Lead performers Alan Burkitt (Jerry) and Charlotte Gooch (Dale) were excellent throughout showing off an impressive array of dance moves, strong vocals and perfect comic timing. John Conroy got plenty of laughs as long-suffering servant Bates while Madge played by Rebecca Thornhill brought some much needed grit and strength to the characters.
The production values were typically lavish and sumptuous as you’d expect for a theatrical remake of a Hollywood classic but the lack of tangible plot made this production feel overwhelmingly flat. By the end of Act 1 the audience were not really sure what was worth coming back for as there was no drama or cliff-hanger to care about.
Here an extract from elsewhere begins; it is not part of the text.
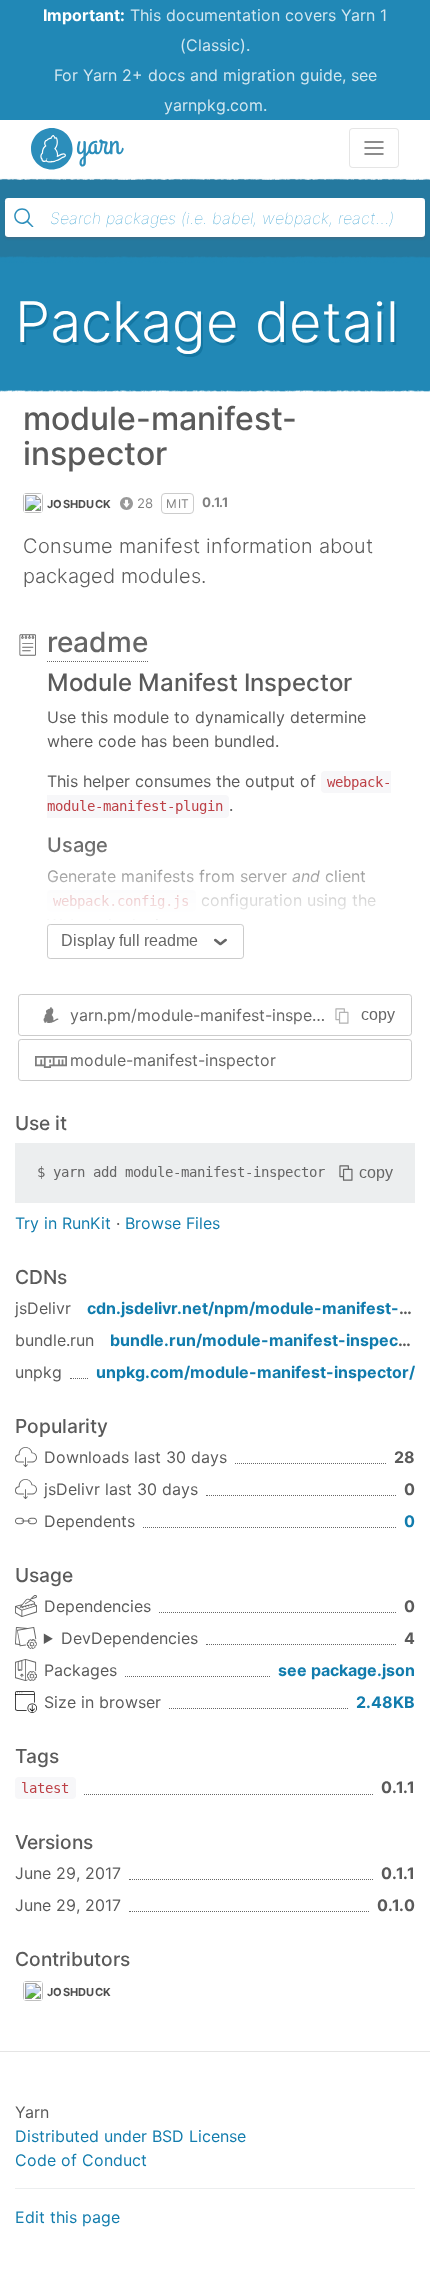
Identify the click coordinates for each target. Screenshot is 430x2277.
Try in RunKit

Characters such as Alberto were neither comedic nor nasty enough to be an audience favourite or villain and because of this his “marriage” to Dale was a bolt of the blue and completely unbelievable.
While performed by a talented dancer and singer, the character of Jerry Travers was more irritating than likeable. This meant you couldn’t root for the lead and had no real relationship or plot to invest in. Simply, you didn’t care if Jerry and Dale got together or not.
Numbers such as “Cheek to Cheek” and “Let’s Face The Music and Dance” aside were forgettable and similar in sound, again leaving the overall production flat and insipid. It was a shame to waste the talent of this large cast on a dated and boring show which never really gets going and certainly never dazzles.